- **Objective**
Return everything from the line containing "Click the 15,000,000,000 Market token amount" down through the line containing "Looking at the screenshot, I should coord(766,65).", copying each line exactly as it appears in the entries below.
*-*-*
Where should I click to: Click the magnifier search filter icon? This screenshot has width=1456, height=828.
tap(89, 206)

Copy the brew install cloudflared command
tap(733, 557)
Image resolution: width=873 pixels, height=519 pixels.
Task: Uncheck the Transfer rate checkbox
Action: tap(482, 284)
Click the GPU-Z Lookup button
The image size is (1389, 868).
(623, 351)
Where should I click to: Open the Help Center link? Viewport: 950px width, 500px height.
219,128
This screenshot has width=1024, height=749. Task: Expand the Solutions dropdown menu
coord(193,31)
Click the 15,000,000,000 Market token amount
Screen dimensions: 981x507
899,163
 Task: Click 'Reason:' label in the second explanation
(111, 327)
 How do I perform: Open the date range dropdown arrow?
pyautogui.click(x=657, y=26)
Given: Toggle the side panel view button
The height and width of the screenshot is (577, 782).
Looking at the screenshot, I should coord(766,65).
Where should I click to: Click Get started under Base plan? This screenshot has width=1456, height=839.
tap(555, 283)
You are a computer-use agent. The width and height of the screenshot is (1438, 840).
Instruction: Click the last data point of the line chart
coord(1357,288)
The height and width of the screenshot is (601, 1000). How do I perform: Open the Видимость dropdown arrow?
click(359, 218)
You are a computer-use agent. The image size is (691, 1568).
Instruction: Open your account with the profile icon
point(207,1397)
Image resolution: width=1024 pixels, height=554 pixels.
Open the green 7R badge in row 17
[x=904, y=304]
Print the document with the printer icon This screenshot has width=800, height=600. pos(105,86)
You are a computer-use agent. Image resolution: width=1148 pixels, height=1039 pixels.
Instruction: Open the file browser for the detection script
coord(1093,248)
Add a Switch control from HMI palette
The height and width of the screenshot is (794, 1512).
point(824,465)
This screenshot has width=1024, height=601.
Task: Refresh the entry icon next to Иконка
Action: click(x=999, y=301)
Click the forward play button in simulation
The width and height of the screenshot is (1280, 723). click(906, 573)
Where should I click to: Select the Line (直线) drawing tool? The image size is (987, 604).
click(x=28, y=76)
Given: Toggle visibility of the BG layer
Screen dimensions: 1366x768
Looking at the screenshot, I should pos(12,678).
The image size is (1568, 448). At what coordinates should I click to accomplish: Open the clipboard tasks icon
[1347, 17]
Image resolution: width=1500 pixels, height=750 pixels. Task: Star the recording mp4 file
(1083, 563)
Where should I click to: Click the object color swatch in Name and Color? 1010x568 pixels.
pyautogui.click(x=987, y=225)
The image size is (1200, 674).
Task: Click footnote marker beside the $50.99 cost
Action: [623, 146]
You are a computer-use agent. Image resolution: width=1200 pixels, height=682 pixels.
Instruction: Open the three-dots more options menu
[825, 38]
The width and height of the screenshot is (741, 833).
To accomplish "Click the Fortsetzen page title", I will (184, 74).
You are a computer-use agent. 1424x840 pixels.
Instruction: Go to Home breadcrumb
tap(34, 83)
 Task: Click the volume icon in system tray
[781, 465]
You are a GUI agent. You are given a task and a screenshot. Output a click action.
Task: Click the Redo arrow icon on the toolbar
*-*-*
- **Answer to the problem**
Click the 15,000,000,000 Market token amount
Screen dimensions: 981x507
899,163
 Task: Click 'Reason:' label in the second explanation
(111, 327)
 How do I perform: Open the date range dropdown arrow?
pyautogui.click(x=657, y=26)
Given: Toggle the side panel view button
The height and width of the screenshot is (577, 782).
Looking at the screenshot, I should coord(766,65).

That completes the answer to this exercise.